#### SELECTION

Was accused drinking with fellow cops before fatal crash?
HE actions of a Winnipeg police officer — and by extension that of his colleagues — are under a judicial microscope following a deadly hit-and-run that is believed to have been fuelled by alcohol.
Justin Holz, an eight-year constable, finished up his shift in the criminal investigations unit at downtown police headquarters around 4:30 p.m. Tuesday. Less than four hours later, Holz was accused of a criminal act that took the life of a 23-year-old man and put his own future in jeopardy.
“I want to send my thoughts and condolences to the victim’s family. This is an unexpected tragedy. This officer will be held accountable for his actions,” Winnipeg Police Service Chief Danny Smyth said Wednesday afternoon during a news conference. “I want to make it clear that Const. Holz is being investigated criminally for his conduct. He will be treated accordingly regardless of the fact that he’s a member of the police service.”
THolz, 34, is charged with impaired driving causing death and failing to stop at the scene of an accident. He wasn’t detained in custody, instead given a promise to appear in court Nov. 22. The WPS has suspended him with pay “for now,” but Smyth said that could change as an ongoing review of his conduct continues.

#### RECORD SET
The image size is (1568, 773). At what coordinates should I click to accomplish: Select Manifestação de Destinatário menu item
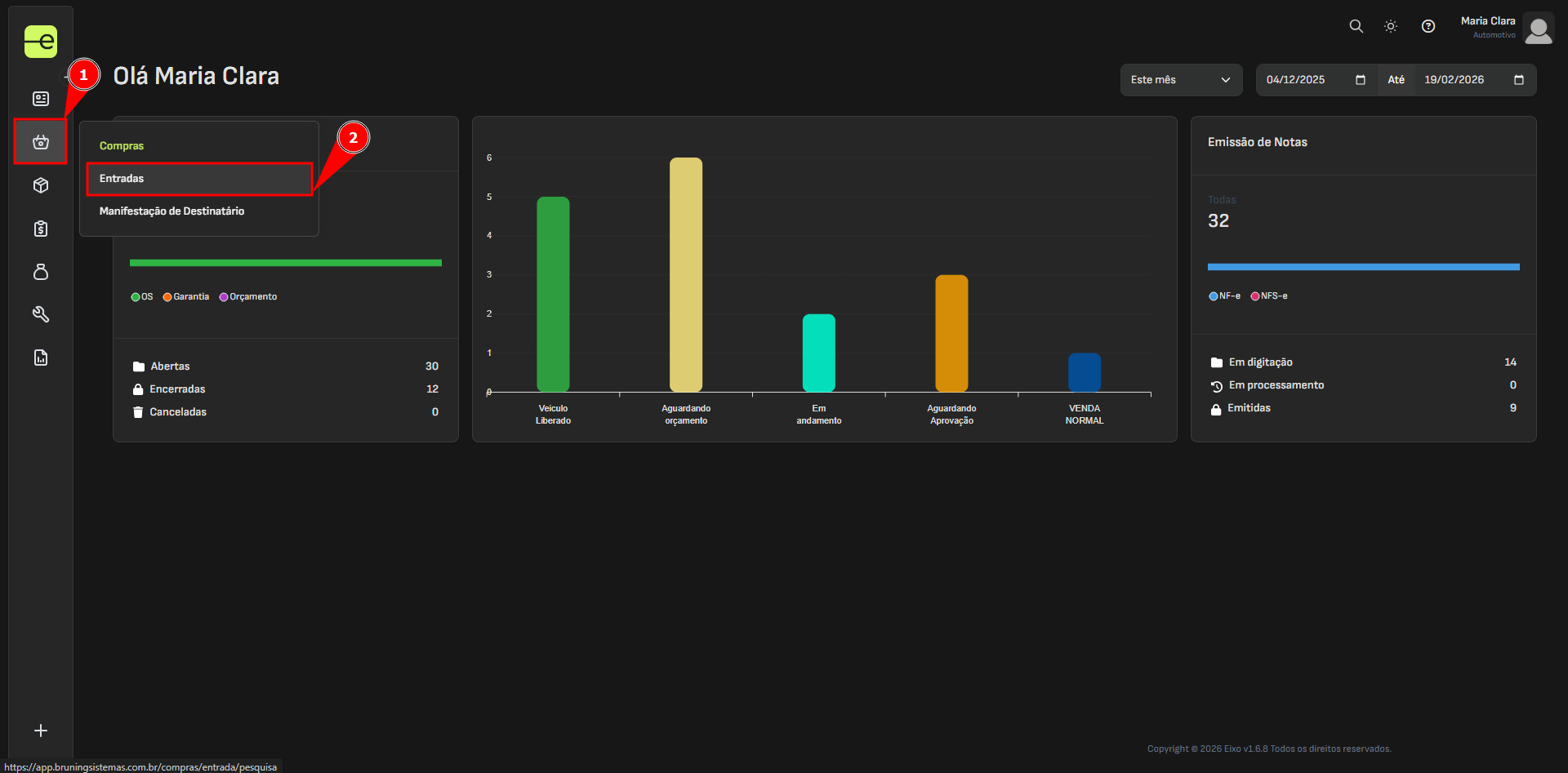[x=172, y=211]
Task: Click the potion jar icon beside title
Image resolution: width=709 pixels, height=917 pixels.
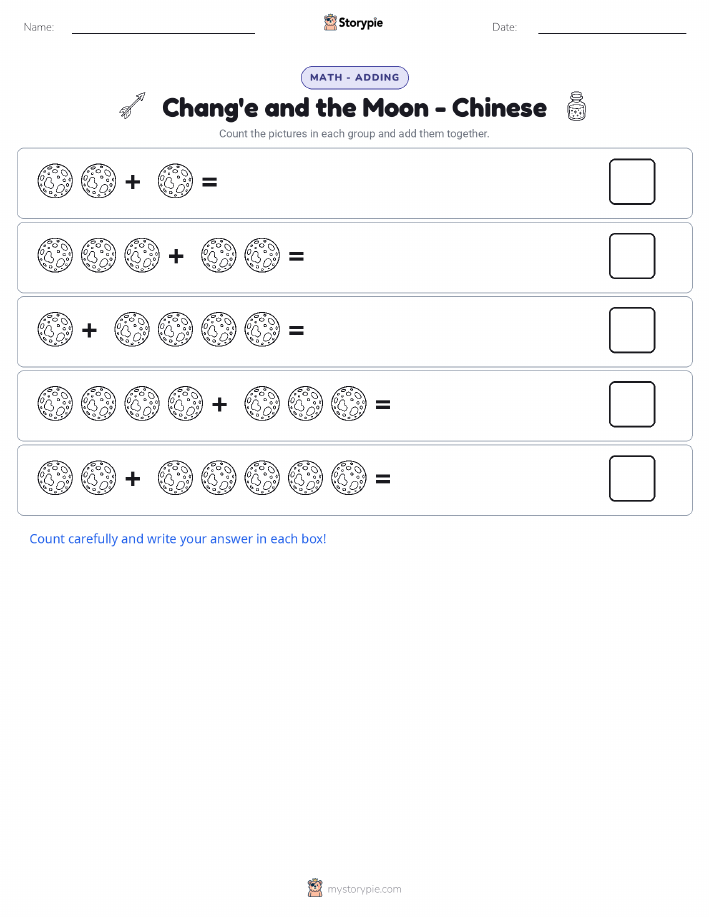Action: click(x=576, y=106)

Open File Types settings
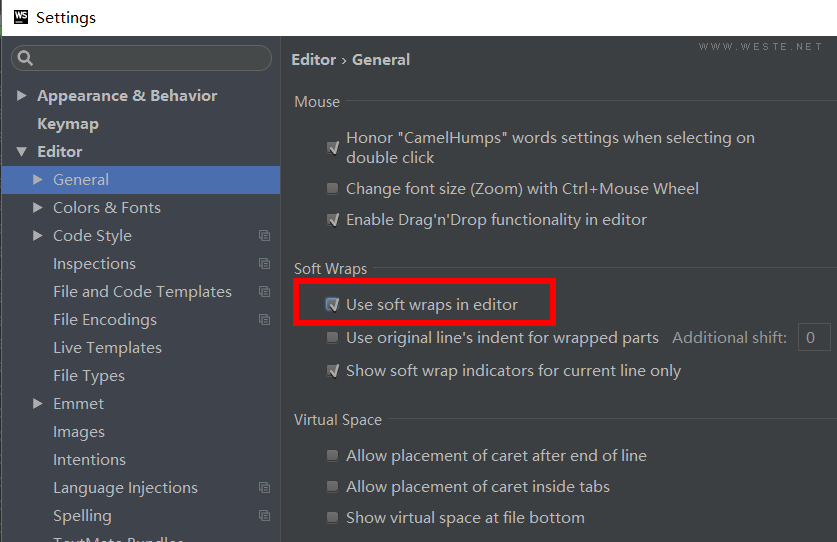89,376
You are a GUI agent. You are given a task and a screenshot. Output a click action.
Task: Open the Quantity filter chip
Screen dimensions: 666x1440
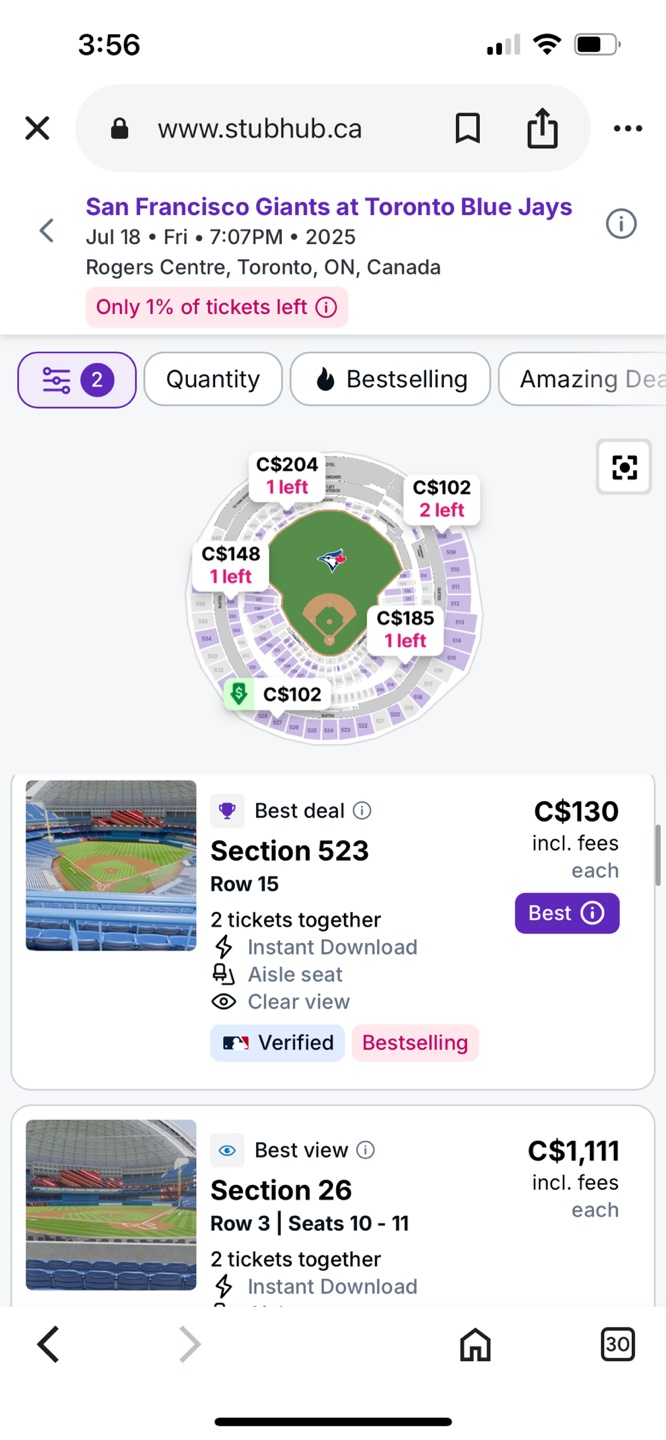point(213,380)
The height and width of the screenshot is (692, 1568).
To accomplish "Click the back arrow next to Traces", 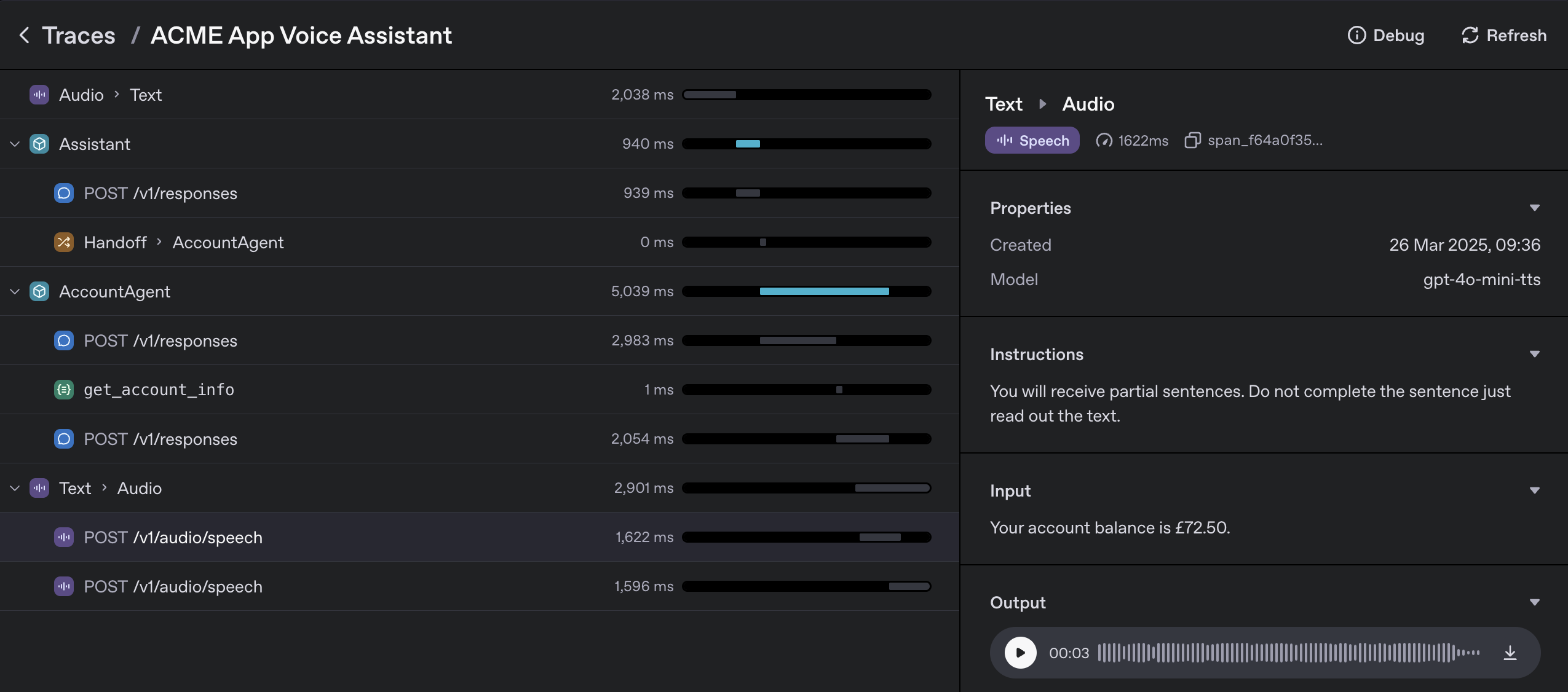I will click(23, 35).
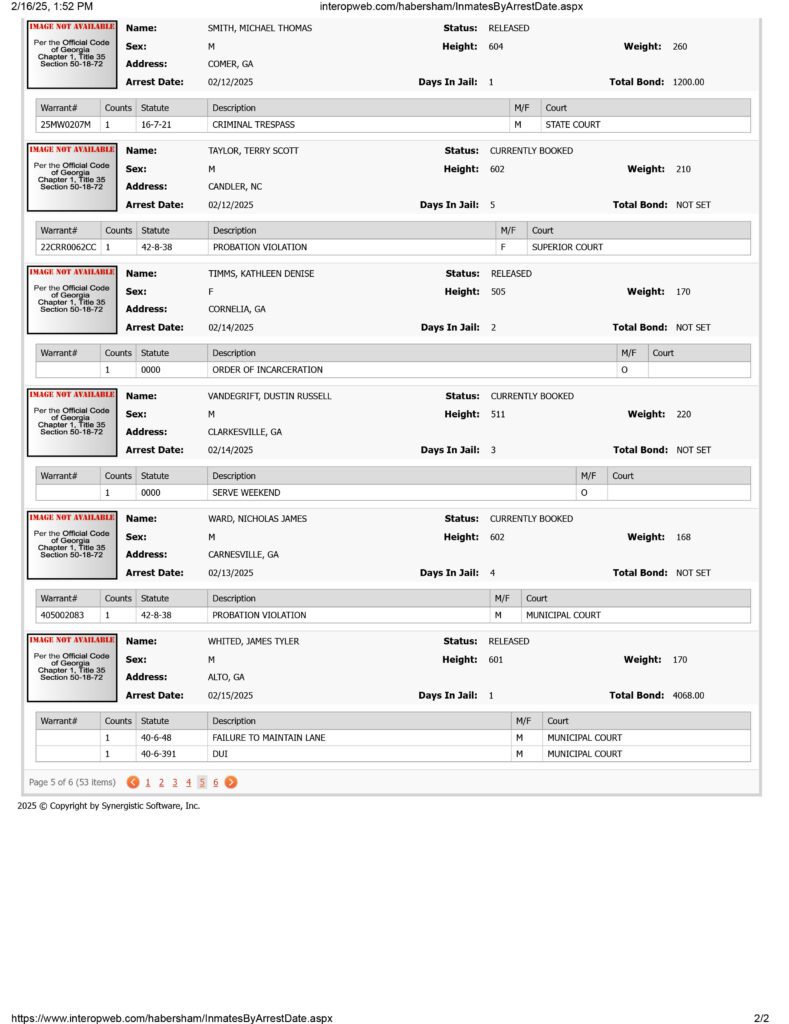Image resolution: width=789 pixels, height=1024 pixels.
Task: Jump to page 6 of results
Action: [215, 782]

#### TASKS TO CARRY OUT
a) Summarize the article about the Winnipeg officer's fatal hit-and-run charge in two sentences.
b) Continue the news article about the Winnipeg officer's impaired-driving charge, starting right after its last sentence.
The records are material unrelated to the news article.

#### EXPECTED ANSWERS
a) Justin Holz, a 34-year-old Winnipeg police constable, is charged with impaired driving causing death and failing to stop at the scene of an accident after a hit-and-run that killed a 23-year-old man less than four hours after his shift ended. Police Chief Danny Smyth offered condolences and said Holz will be held accountable like anyone else; Holz was released on a promise to appear in court Nov. 22 and suspended with pay "for now."

b)
“I’m very disappointed. My heart goes out to the family. We’re paid as police officers. I expect better decision-making,” said Smyth, adding he’s open to sitting down with the victim’s family.
The Independent Investigations Unit of Manitoba was notified and took control of the case. As this matter involves a fatality, the IIU has requested the Manitoba Police Commission appoint a civilian monitor, as required under legislation.
Smyth said one of the main issues the IIU will focus on is what happened in that brief window between the end of Holz’s shift and the fatal crash.
He said it’s not unusual for officers to go out with colleagues for drinks once their shifts are done — but finding out who else may have been with Holz and what they observed will be critical.
Known as “shifters,” there have been a handful of controversial cases in Winnipeg over the years where police were accused of turning a blind eye to the drinking habits of colleagues who later found themselves in trouble with the law. The most notorious occurred in 2005, when Crystal Taman was killed after her car was struck by a vehicle driven by off-duty cop Derek Harvey-Zenk. The mishandling of that case by East St. Paul police, laid bare in a scathing public inquiry, led to the creation of the IIU.
“I think that would be a prudent course of action,” Smyth said Wednesday of getting detailed statements from any potential witnesses. “I don’t know the details of this officer’s conduct after he got off-duty. People go out for drinks after work. That’s not an uncommon thing.
“I don’t know the details, but I’m sure that will come out as part of the investigation.”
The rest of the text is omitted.